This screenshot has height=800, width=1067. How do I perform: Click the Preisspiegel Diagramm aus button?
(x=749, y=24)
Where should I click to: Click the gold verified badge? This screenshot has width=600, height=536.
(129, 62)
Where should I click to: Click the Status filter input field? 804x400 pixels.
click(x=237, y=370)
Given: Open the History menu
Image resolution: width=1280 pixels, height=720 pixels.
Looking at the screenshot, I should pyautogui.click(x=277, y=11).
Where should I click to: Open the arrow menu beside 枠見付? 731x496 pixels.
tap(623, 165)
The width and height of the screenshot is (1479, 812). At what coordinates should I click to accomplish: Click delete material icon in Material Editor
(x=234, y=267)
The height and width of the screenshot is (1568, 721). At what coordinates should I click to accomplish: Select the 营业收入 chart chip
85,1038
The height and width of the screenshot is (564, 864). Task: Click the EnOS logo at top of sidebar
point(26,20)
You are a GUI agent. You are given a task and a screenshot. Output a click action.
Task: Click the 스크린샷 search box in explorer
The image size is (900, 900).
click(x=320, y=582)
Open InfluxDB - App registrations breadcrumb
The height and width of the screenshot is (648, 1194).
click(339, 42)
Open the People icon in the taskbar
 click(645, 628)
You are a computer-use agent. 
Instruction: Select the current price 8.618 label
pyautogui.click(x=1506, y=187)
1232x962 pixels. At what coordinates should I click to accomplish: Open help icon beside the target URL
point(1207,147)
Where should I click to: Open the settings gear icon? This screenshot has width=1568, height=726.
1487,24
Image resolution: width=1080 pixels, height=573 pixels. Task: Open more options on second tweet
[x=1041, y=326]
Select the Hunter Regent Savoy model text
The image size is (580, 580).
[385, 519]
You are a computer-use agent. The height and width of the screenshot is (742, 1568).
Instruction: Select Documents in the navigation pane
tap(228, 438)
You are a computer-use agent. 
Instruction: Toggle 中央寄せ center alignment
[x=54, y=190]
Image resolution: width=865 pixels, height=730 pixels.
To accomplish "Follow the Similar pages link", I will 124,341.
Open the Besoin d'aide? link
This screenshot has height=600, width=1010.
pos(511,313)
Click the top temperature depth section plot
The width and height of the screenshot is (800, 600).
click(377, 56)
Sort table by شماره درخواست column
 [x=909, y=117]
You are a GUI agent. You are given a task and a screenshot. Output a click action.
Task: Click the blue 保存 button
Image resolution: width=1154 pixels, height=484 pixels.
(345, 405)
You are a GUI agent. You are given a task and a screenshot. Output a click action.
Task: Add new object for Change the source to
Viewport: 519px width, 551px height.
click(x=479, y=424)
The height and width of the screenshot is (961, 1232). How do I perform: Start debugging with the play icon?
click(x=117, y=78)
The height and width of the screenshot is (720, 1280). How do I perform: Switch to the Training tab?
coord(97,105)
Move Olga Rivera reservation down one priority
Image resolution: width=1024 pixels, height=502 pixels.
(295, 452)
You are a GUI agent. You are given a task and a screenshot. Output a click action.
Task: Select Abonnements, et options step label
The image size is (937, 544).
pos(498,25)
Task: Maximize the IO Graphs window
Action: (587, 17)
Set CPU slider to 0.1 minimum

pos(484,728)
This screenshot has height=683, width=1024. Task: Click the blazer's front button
■ ■ ■ ■ ■ ■ ■
### Instructions for the task
Transcribe exactly, please, the lines from the one with "The image size is (580, 580)." to the last line of the entries above, ends included.

### Task response
The image size is (580, 580).
[385, 519]
You are a computer-use agent. The height and width of the screenshot is (742, 1568).
Instruction: Select Documents in the navigation pane
tap(228, 438)
You are a computer-use agent. 
Instruction: Toggle 中央寄せ center alignment
[x=54, y=190]
Image resolution: width=865 pixels, height=730 pixels.
To accomplish "Follow the Similar pages link", I will 124,341.
Open the Besoin d'aide? link
This screenshot has height=600, width=1010.
pos(511,313)
Click the top temperature depth section plot
The width and height of the screenshot is (800, 600).
click(377, 56)
Sort table by شماره درخواست column
 [x=909, y=117]
You are a GUI agent. You are given a task and a screenshot. Output a click action.
Task: Click the blue 保存 button
Image resolution: width=1154 pixels, height=484 pixels.
(345, 405)
You are a GUI agent. You are given a task and a screenshot. Output a click action.
Task: Add new object for Change the source to
Viewport: 519px width, 551px height.
click(x=479, y=424)
The height and width of the screenshot is (961, 1232). How do I perform: Start debugging with the play icon?
click(x=117, y=78)
The height and width of the screenshot is (720, 1280). How do I perform: Switch to the Training tab?
coord(97,105)
Move Olga Rivera reservation down one priority
Image resolution: width=1024 pixels, height=502 pixels.
(295, 452)
You are a GUI agent. You are given a task and a screenshot. Output a click action.
Task: Select Abonnements, et options step label
The image size is (937, 544).
pos(498,25)
Task: Maximize the IO Graphs window
Action: (587, 17)
Set CPU slider to 0.1 minimum

pos(484,728)
This screenshot has height=683, width=1024. Task: Click the blazer's front button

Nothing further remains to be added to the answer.